Methods: DLH was measured by MPIH and constant load exercise (CLE) in 35 patients with stable COPD. DLH was defined as the most decreased IC (IClowest) and the most decreases in IC from IC at rest (−IClowest), and we compared between these two methods.
Results: The IClowest in CLE and the −IClowest in MPIH were significantly lower in emphysema-dominant COPD than in emphysema-nondominant COPD. Both IClowest and −IClowest showed significant correlations between the two methods (r = 0.67, p < 0.01 and r = 0.44, p < 0.01, respectively). The endurance time of CLE was significantly correlated with IClowest following MPIH (r = 0.62, p < 0.01) but not with that obtained by the CLE method. Furthermore, the IClowest of MPIH was more significantly correlated with endurance time in emphysema-dominant COPD. Weak but significant correlations between the −IClowest obtained by each method and maximum modified Borg scale were observed (MPIH: r = 0.38, p = 0.02; CLE: r = 0.37, p = 0.03).
Conclusion: The MPIH method may be a convenient method to predict exercise tolerance and dyspnea as a clinically useful synergic screening surrogate for DLH during exercise.
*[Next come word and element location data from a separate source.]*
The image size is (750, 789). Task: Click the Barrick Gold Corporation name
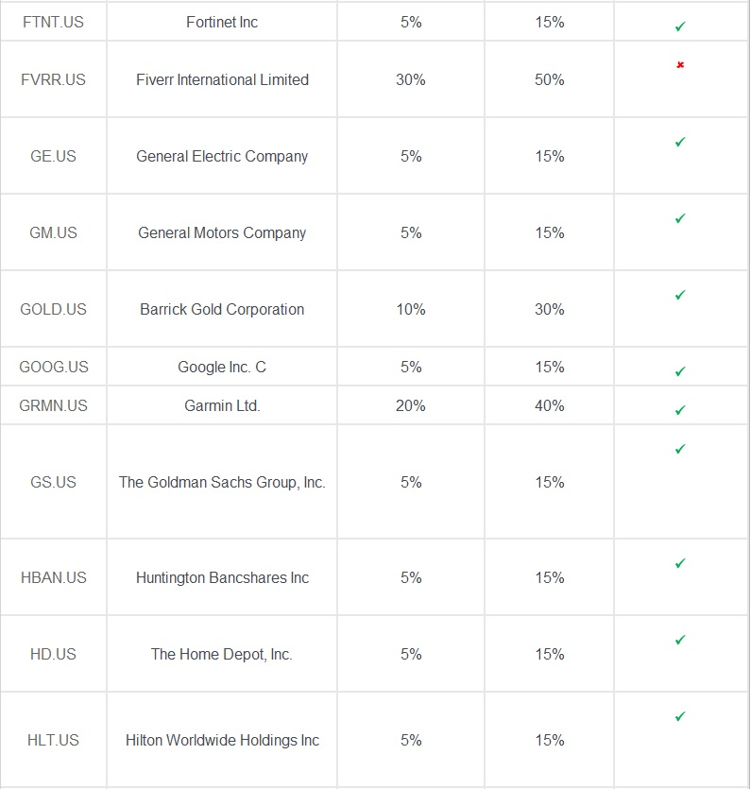(222, 309)
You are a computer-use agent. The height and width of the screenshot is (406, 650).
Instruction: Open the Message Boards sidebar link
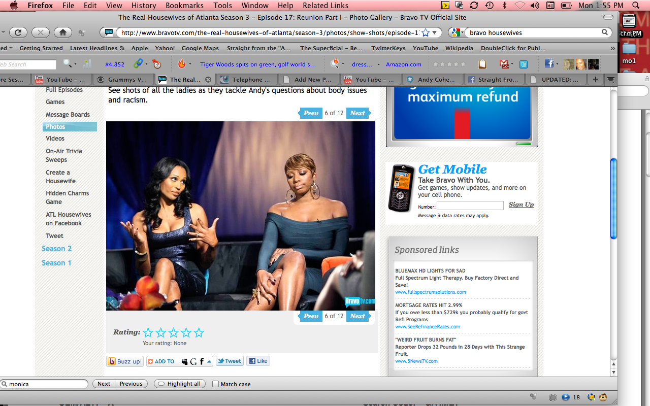tap(68, 115)
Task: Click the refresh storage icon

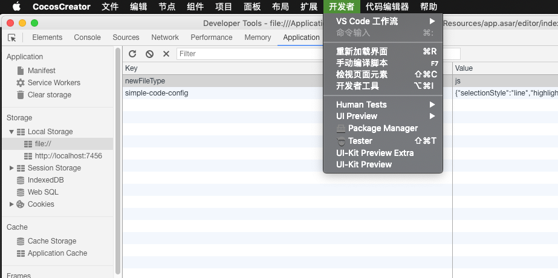Action: [x=132, y=54]
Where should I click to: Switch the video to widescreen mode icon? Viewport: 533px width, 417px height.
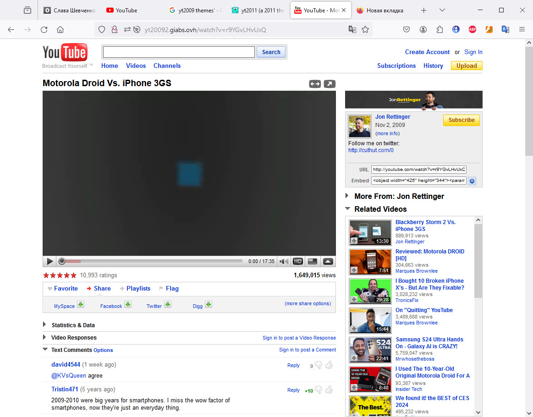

Keywords: dynamic lung hyperinflation, constant load exercise, hyperventilation, endurance time, inspiratory capacity
Dynamic lung hyperinflation (DLH) is an important factor involved in dyspnea on exertion and exercise intolerance in chronic obstructive pulmonary disease (COPD), and should be assessed in patients.1,2 In COPD, both the decrease in lung elastic recoil pressure and narrowing of the peripheral bronchial lumen induce irreversible airflow obstruction, which results in lung hyperinflation.2 On exertion, the hyperinflation progresses due to air trapping dependent on the increase in respiratory rate, which is called DLH.3
DLH is generally evaluated as the decreased inspiratory capacity (IC) during exercise load test.4,5 The IC is measured at regular intervals during constant load exercise (CLE), and the decreased IC during exercise is used as an index of DLH.1 However, the measurement of IC during exercise load test is complicated, requires special instruments, and is difficult to perform routinely at clinical sites. Therefore, we developed a convenient method of metronome-paced incremental hyperventilation (MPIH) for assessment of DLH without exercise load, and have reported its usefulness for evaluating the efficacy of bronchodilators.6,7 Furthermore, we developed a dedicated spirometer for the measurement of DLH by MPIH and reported its usefulness.7,8 The spirometer was released 1 year ago in Japan and has been used for DLH measurement at clinical sites. However, the correspondence between the conventional method of CLE and our developed MPIH method has not been elucidated. In the present study, we examined whether the decreases in IC following MPIH correspond to the DLH assessed by the CLE method and can be used to predict exercise tolerance and dyspnea as a surrogate for DLH during exercise in COPD.
Materials and Methods
The study population consisted of patients with stable COPD who visited Shinshu University Hospital (Matsumoto, Nagano, Japan) between June 8, 2017, and September 30, 2019. COPD was diagnosed according to the Global Initiative for Chronic Obstructive Lung Disease (GOLD) criteria.9
Patients with exacerbation and/or respiratory infection within 3 months, prior history of lung surgery, severe heart disease, or impairment or difficulty in exercise due to motor or cognitive dysfunction were excluded. A history of exacerbation with COPD was defined as acute worsening of respiratory symptoms that resulted in additional therapy.9
This study had a prospective cross-sectional design. All subjects were recruited from the outpatient clinic of Shinshu University Hospital and provided informed consent to participate in the present study. First, DLH was measured by the MPIH method following a lung function test and examination of high-resolution computed tomography (HRCT) of the lungs. After the measurements, subjects performed symptom-limited incremental load exercise testing using an ergometer or treadmill. Finally, the subjects underwent DLH measurement during symptom-limited CLE at a load of 60–70% of the maximum load in the incremental load exercise test. All subjects performed these examinations under their current therapies. All tests were conducted between June 8, 2017, and September 30, 2019. The subjects performed both tests within one day.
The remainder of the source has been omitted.